━━ DATA PROVIDED ━━

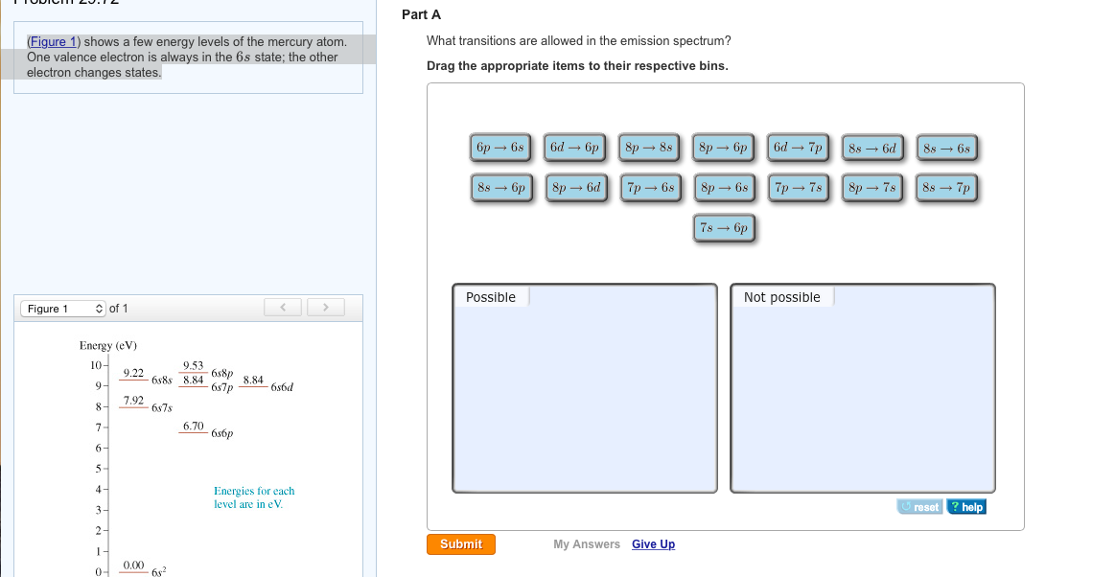1115x577 pixels.
Task: Select the 8p → 8s transition tile
Action: tap(650, 148)
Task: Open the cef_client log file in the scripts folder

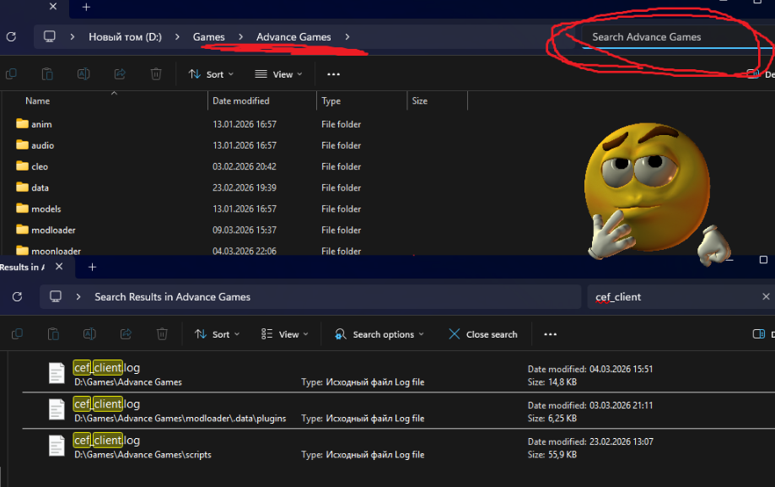Action: (x=107, y=441)
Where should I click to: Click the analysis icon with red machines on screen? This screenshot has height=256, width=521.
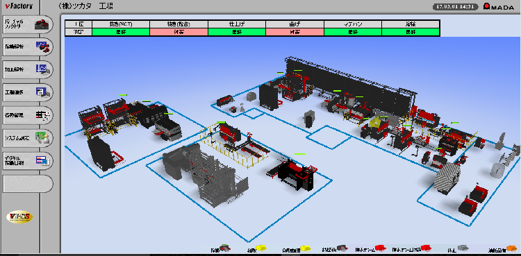pyautogui.click(x=43, y=47)
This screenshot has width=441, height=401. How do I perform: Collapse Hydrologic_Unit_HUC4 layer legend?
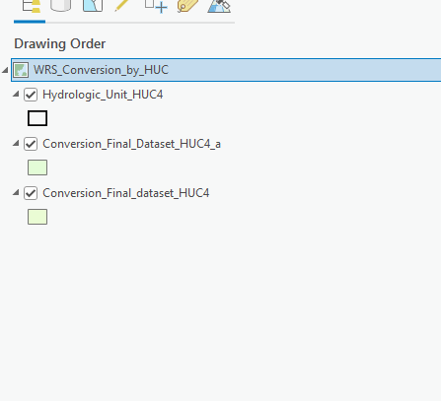click(x=16, y=95)
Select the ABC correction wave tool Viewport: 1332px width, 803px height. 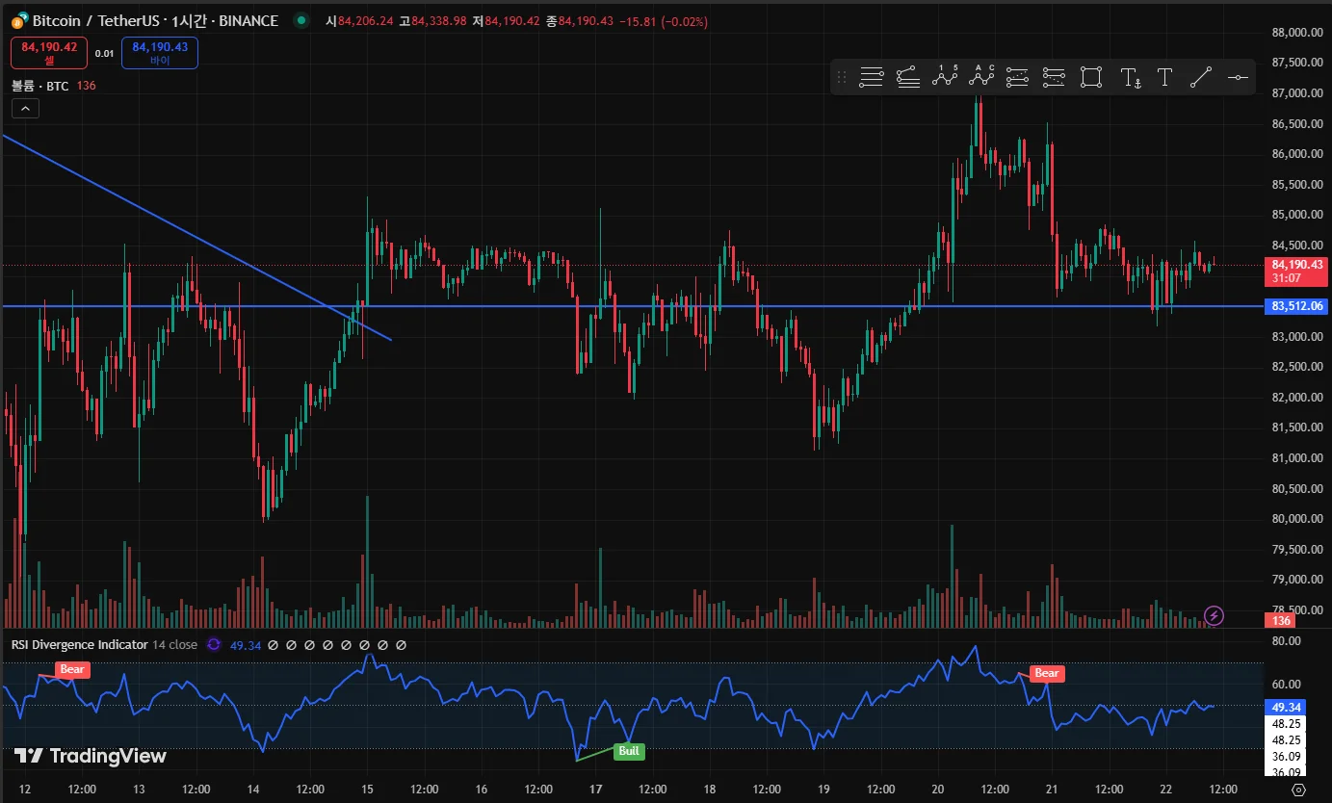coord(981,76)
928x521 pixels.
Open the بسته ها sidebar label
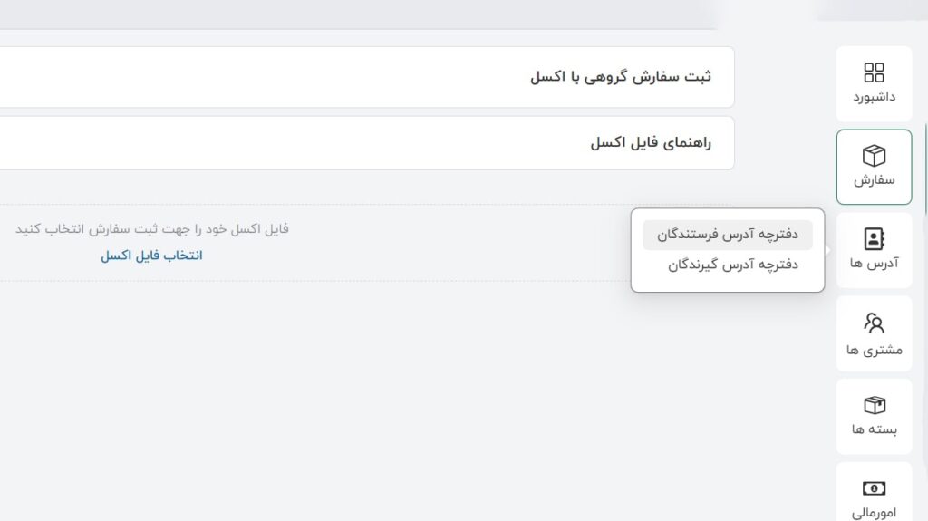(x=874, y=429)
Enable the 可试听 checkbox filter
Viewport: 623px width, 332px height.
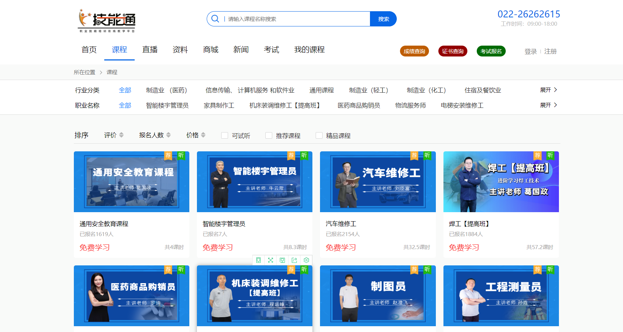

━━━

An exact copy is required of the lines from the one holding "Open the بسته ها sidebar label" to the end of the entries above, both included; no pictures belong in it.

SOLUTION TO THE PROBLEM ::
Open the بسته ها sidebar label
(x=874, y=429)
Enable the 可试听 checkbox filter
Viewport: 623px width, 332px height.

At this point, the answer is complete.